Records for processing START

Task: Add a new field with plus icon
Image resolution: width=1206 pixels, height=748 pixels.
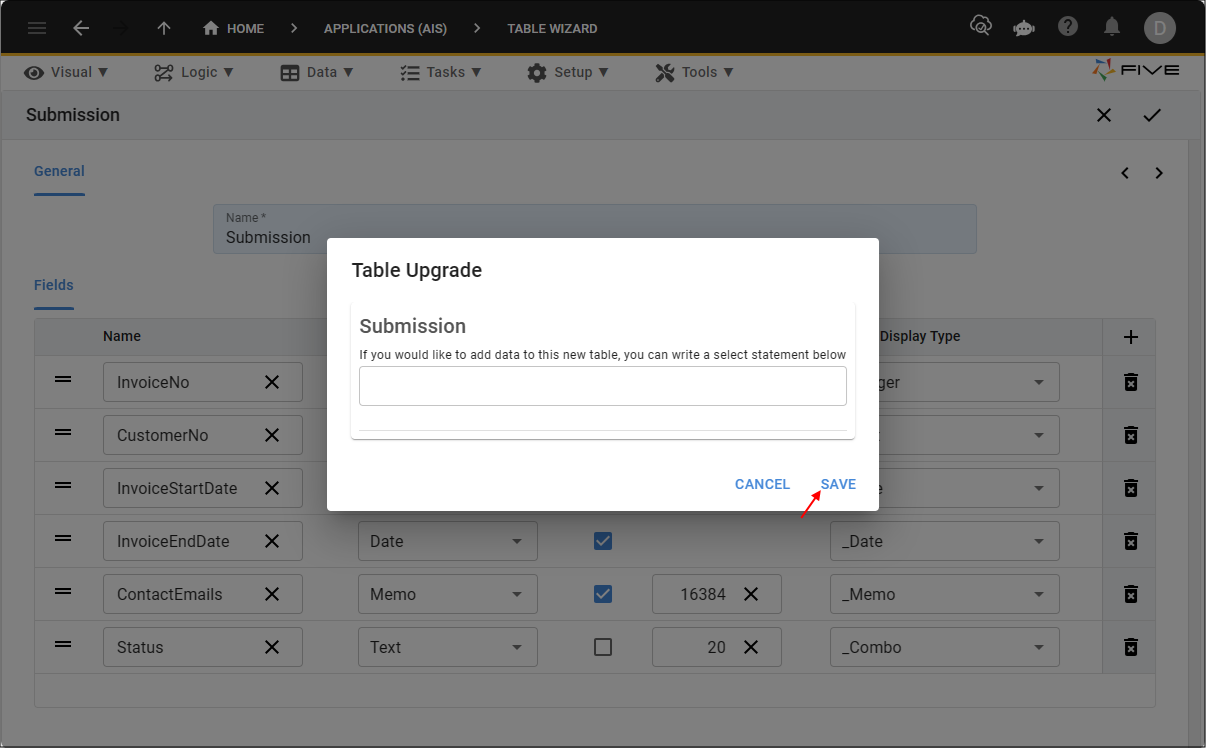Action: pos(1130,337)
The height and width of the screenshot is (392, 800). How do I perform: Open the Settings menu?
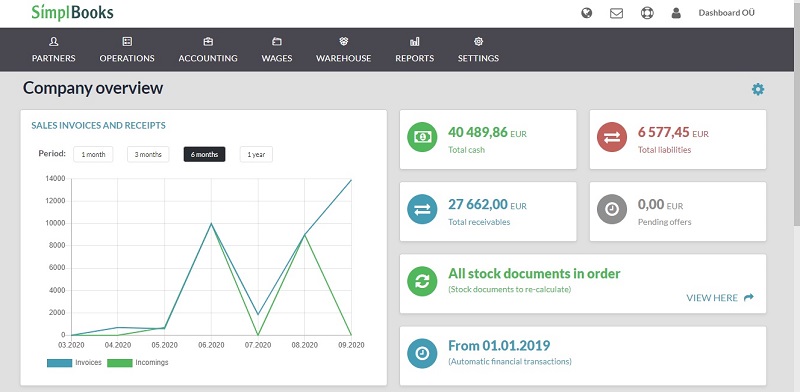[x=478, y=50]
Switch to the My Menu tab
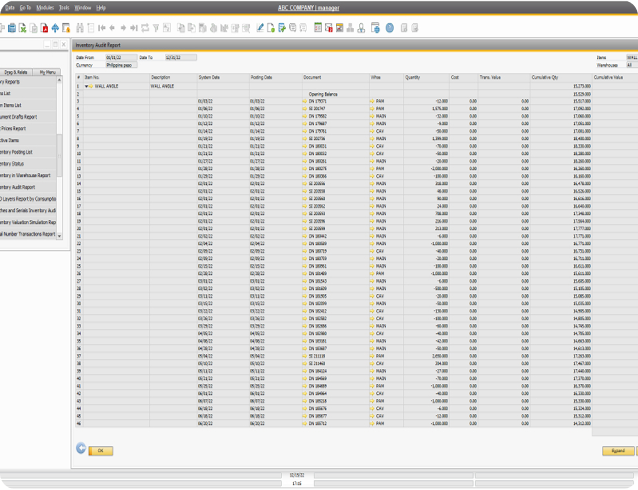The image size is (638, 490). 47,72

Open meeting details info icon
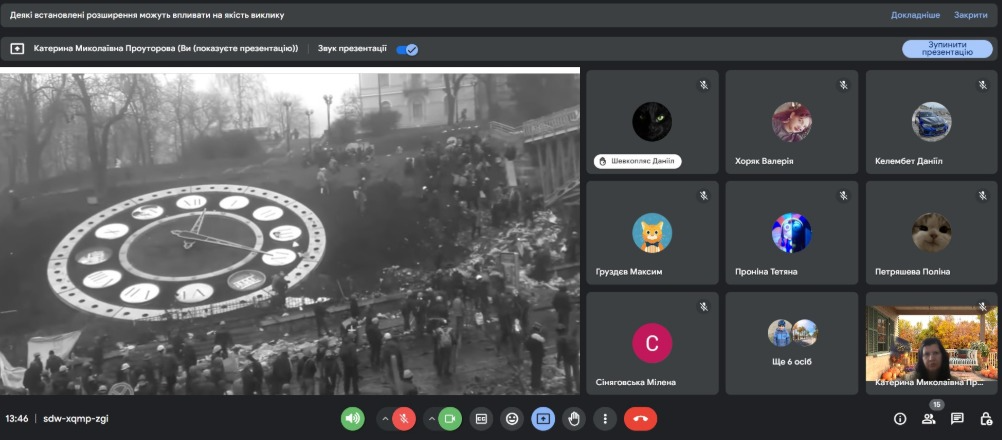(x=900, y=419)
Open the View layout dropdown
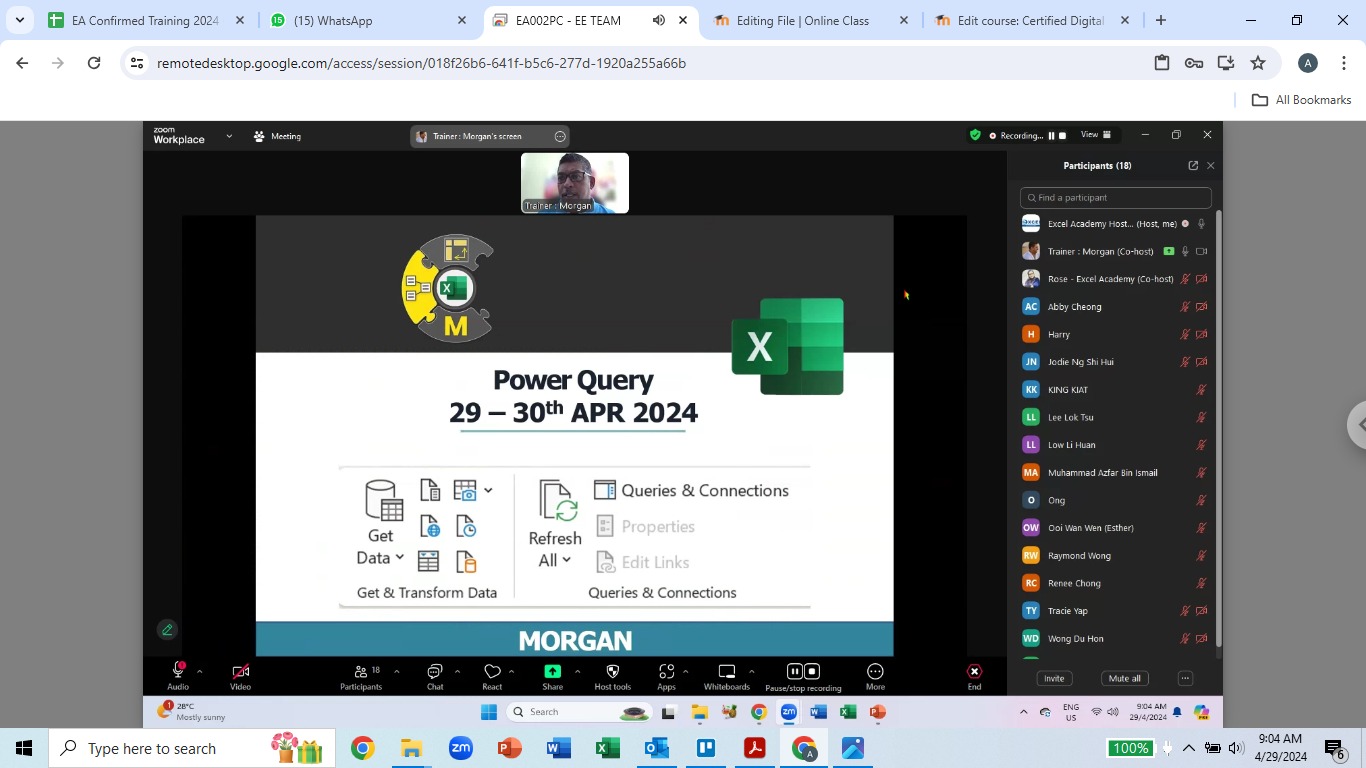Viewport: 1366px width, 768px height. 1095,135
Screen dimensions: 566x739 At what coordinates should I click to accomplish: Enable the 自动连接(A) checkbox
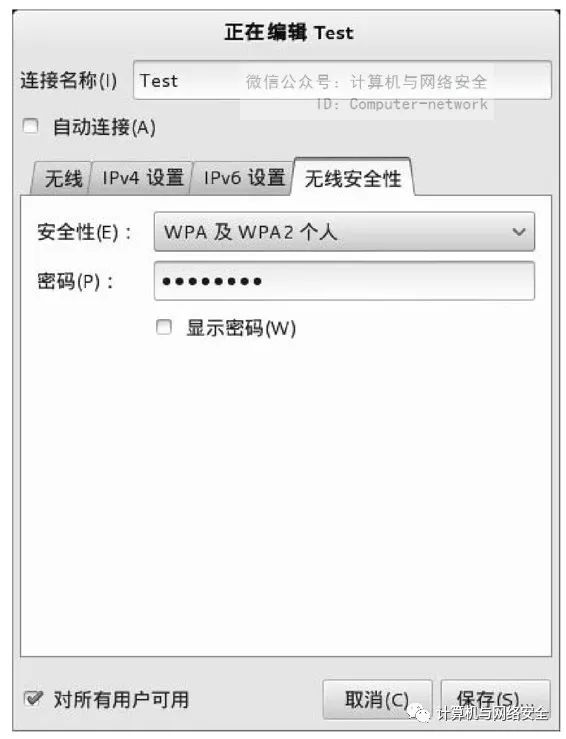31,126
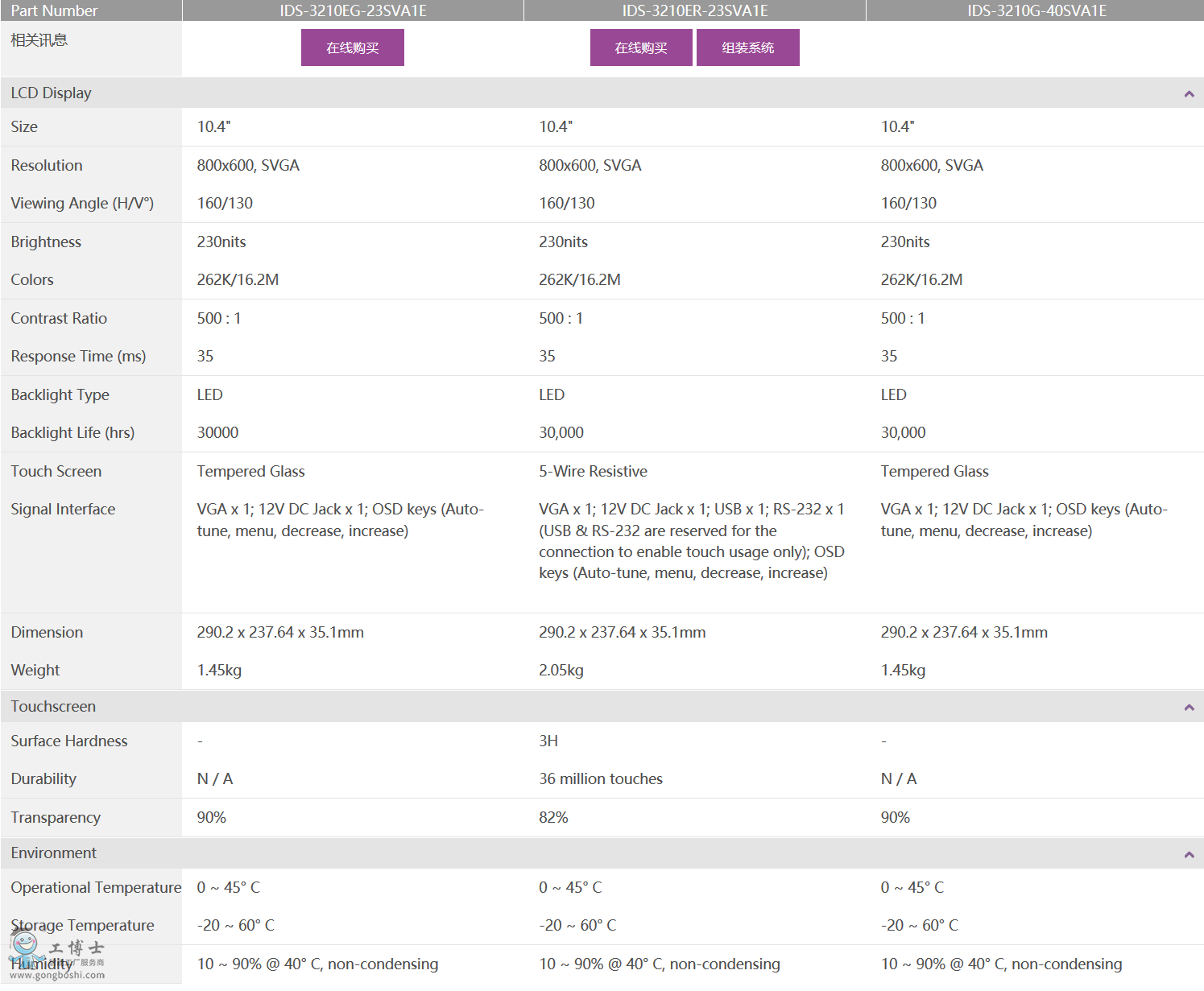Click the 相关讯息 row label
Image resolution: width=1204 pixels, height=991 pixels.
[39, 40]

Records for processing END

### Work to complete
Drop every picture and repeat the rest of the entries exactly.

### Solution for this exercise
Task: Add a new field with plus icon
Image resolution: width=1206 pixels, height=748 pixels.
Action: pos(1130,337)
The height and width of the screenshot is (392, 800). How do I perform: Open the Settings menu?
[x=478, y=50]
Switch to the My Menu tab
The image size is (638, 490). 47,72

Open meeting details info icon
(x=900, y=419)
Open the View layout dropdown
Viewport: 1366px width, 768px height. 1095,135
Screen dimensions: 566x739 At what coordinates should I click to accomplish: Enable the 自动连接(A) checkbox
31,126
Click the 相关讯息 row label
Image resolution: width=1204 pixels, height=991 pixels.
[39, 40]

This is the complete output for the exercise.